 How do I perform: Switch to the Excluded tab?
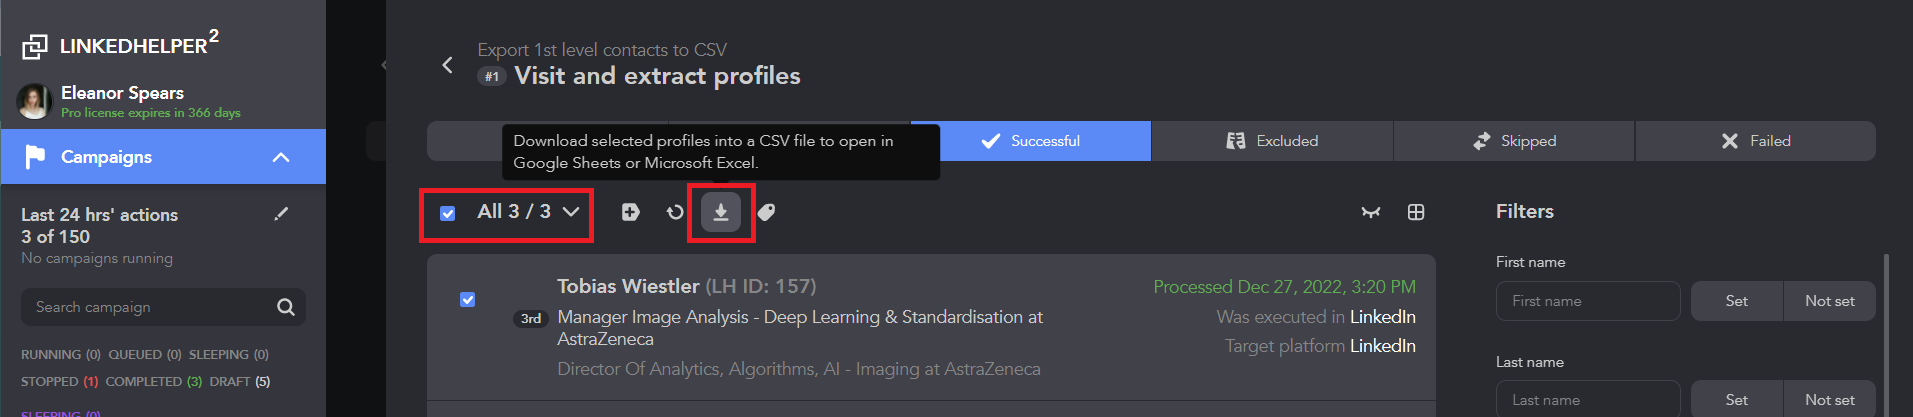pyautogui.click(x=1272, y=141)
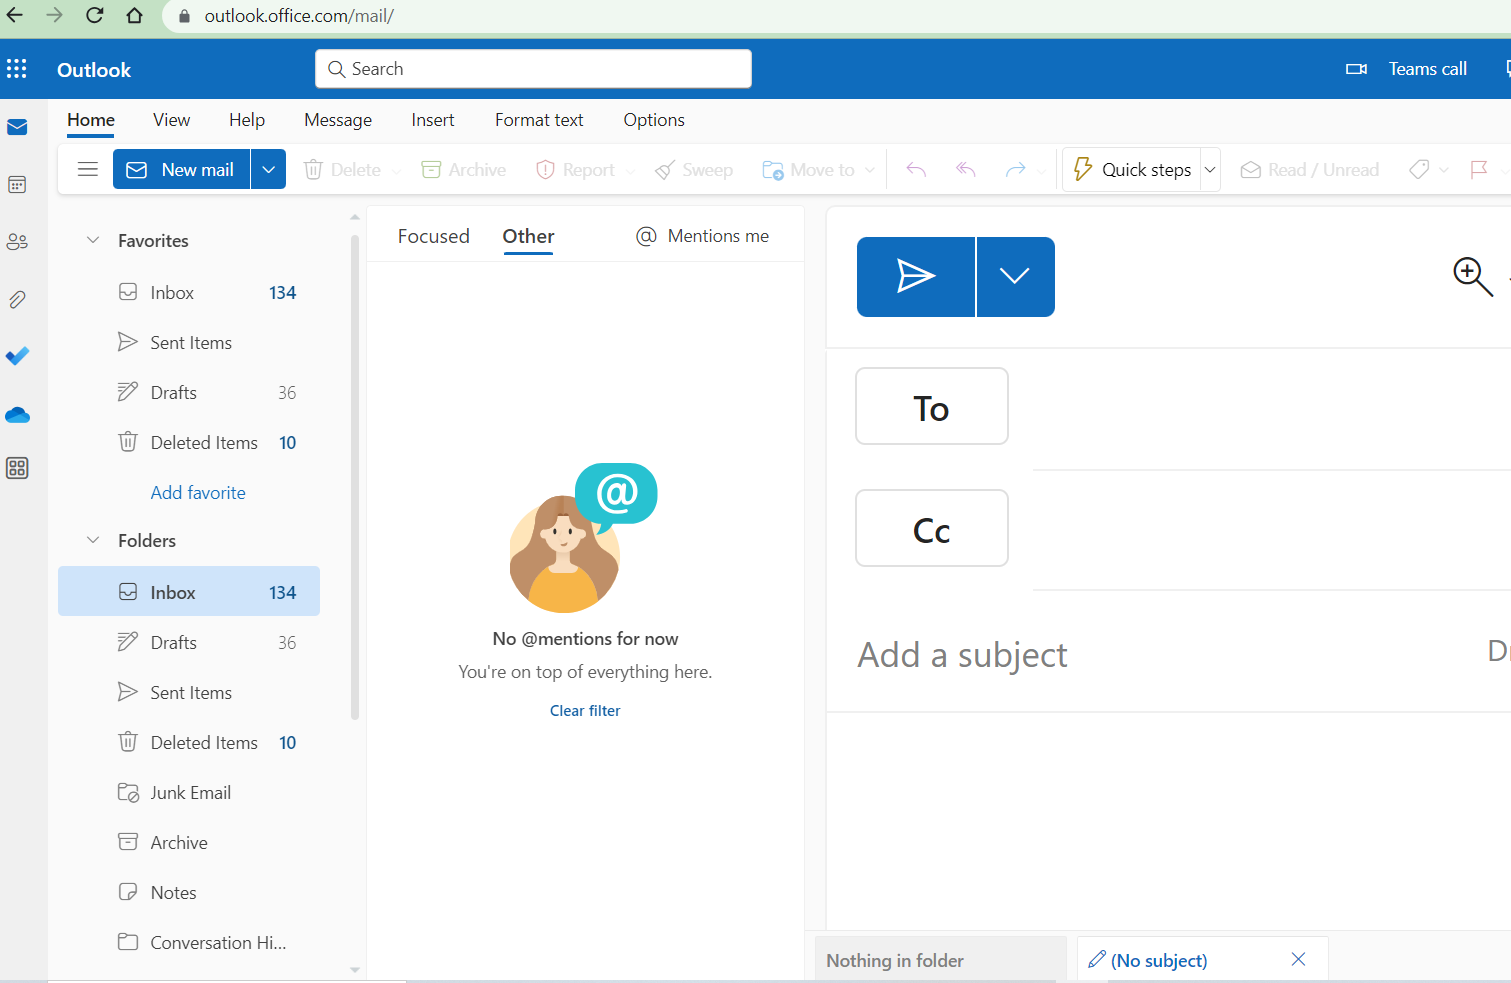1511x983 pixels.
Task: Open People contacts in left rail
Action: [x=17, y=242]
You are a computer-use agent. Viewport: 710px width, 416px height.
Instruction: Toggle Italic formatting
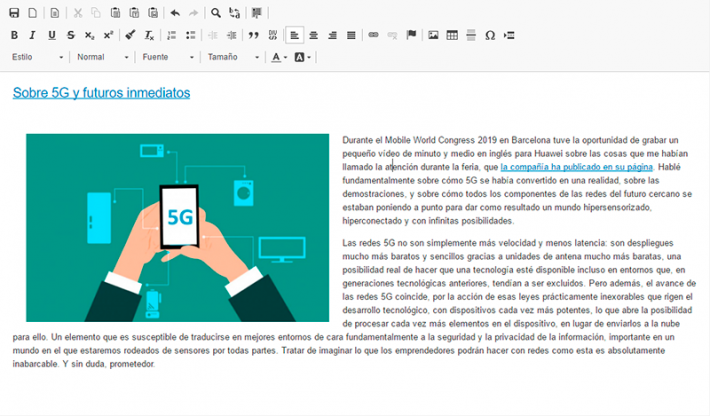(33, 35)
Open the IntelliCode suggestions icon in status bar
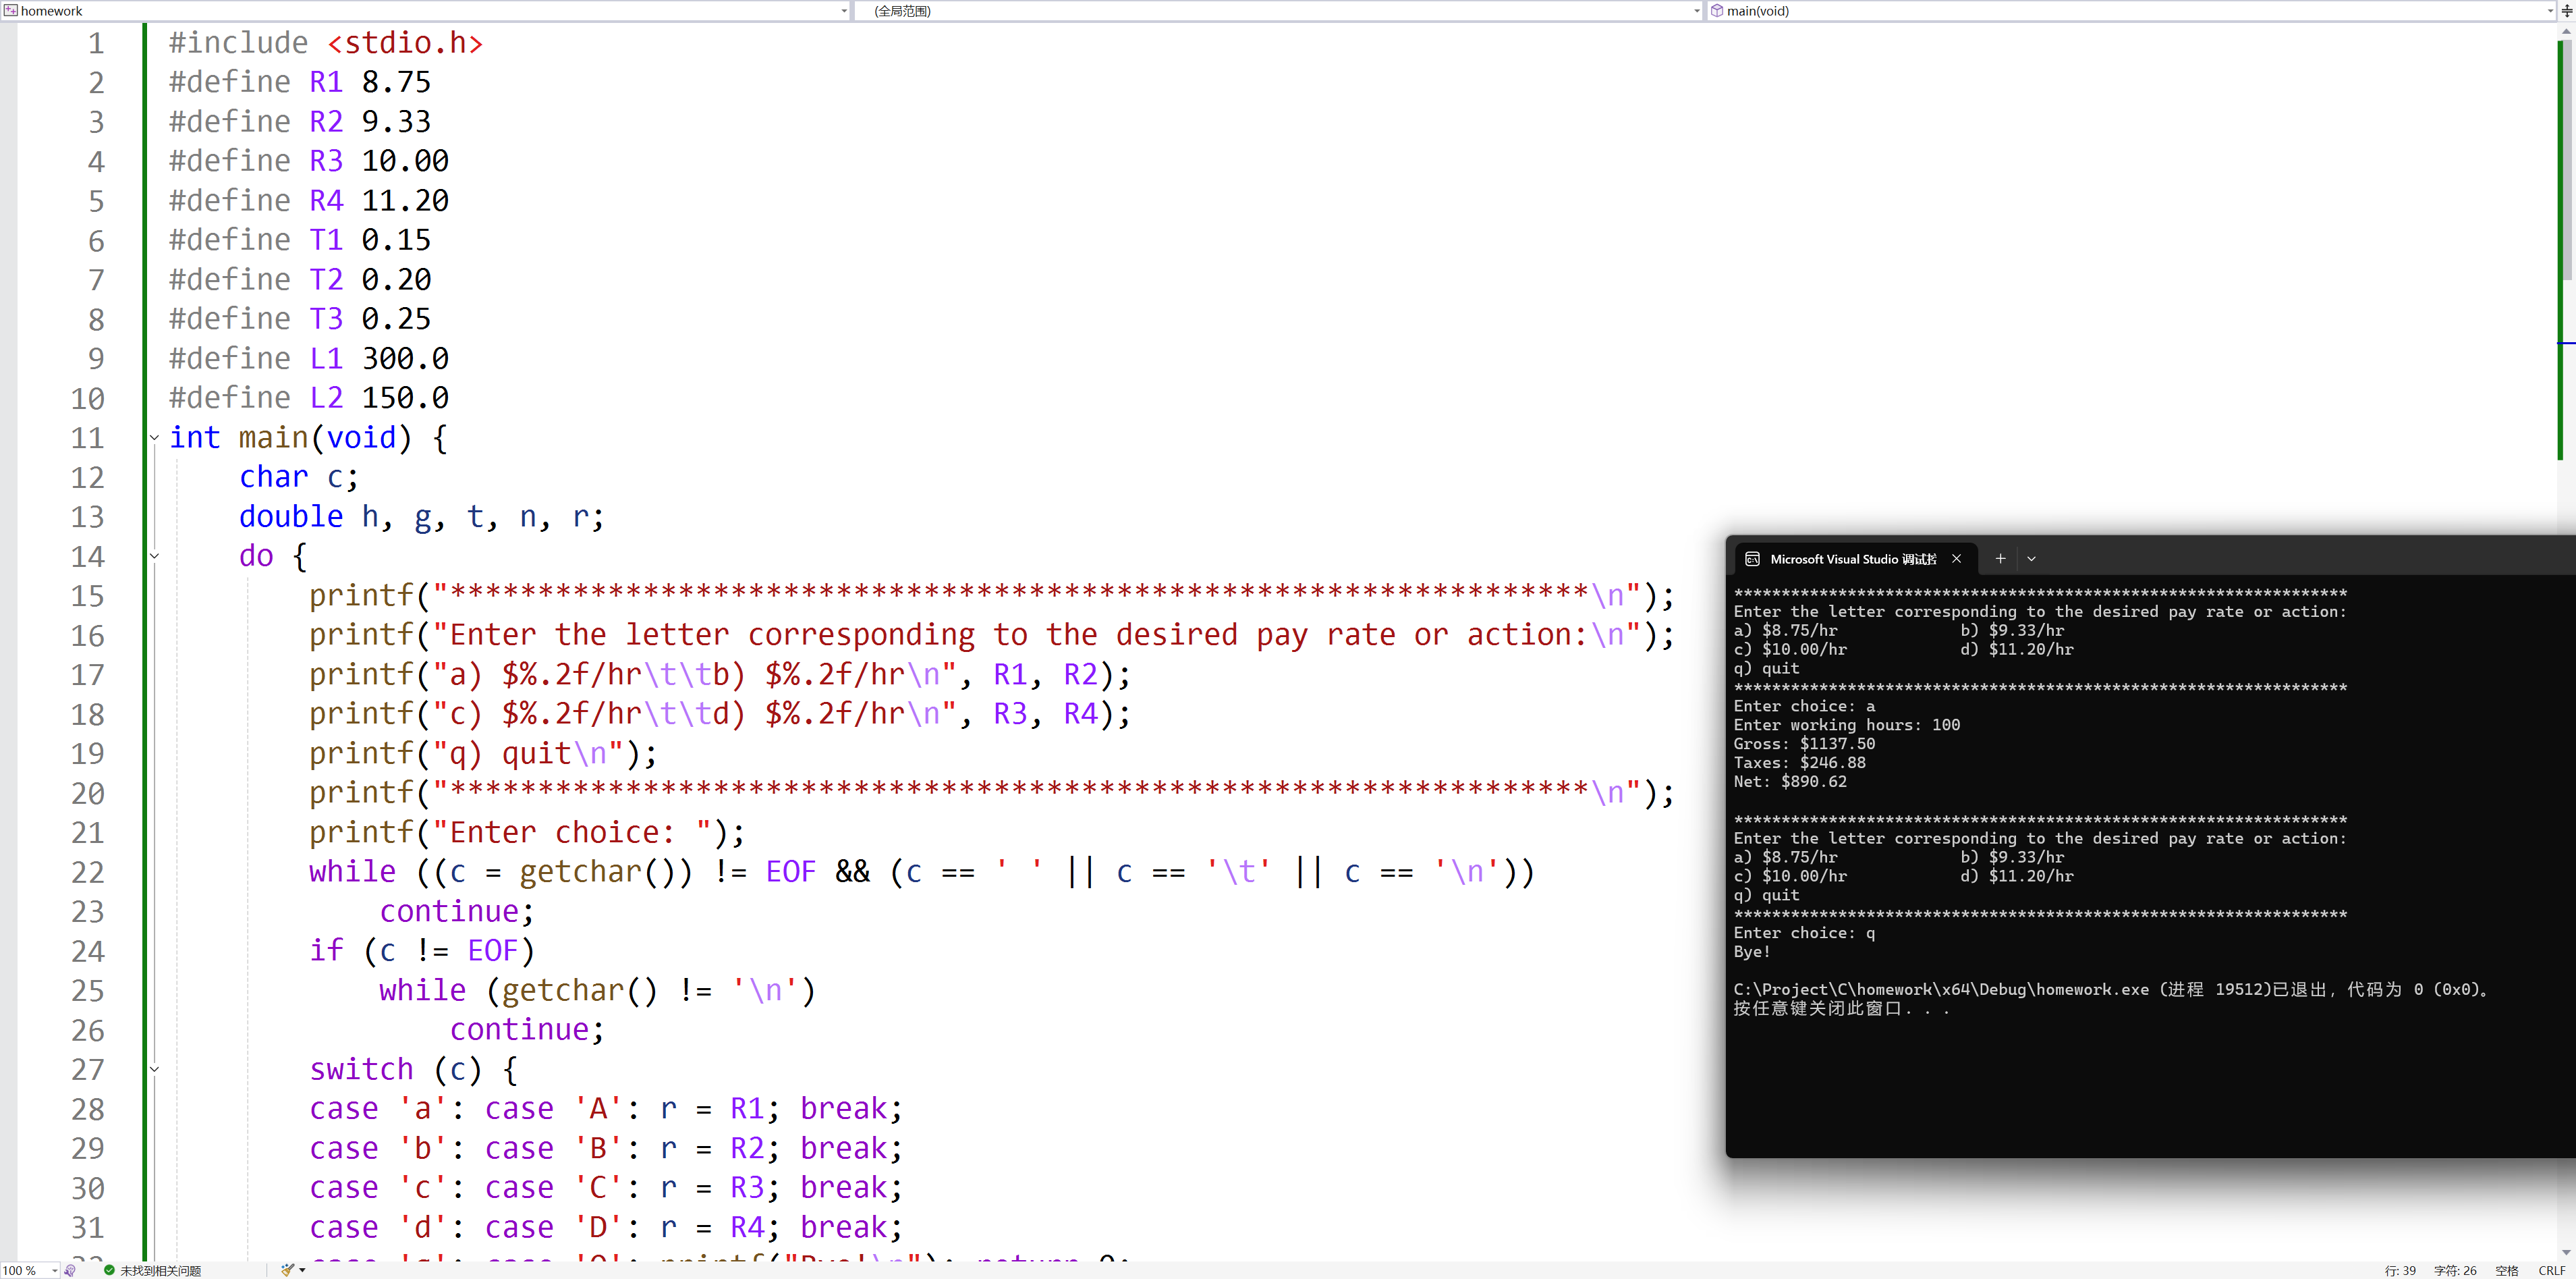The width and height of the screenshot is (2576, 1279). [70, 1270]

Problem details :: List each line in the items above that contains the string "Open". Matching is case-sensitive.

Problem solution ::
Task: Open People contacts in left rail
Open the IntelliCode suggestions icon in status bar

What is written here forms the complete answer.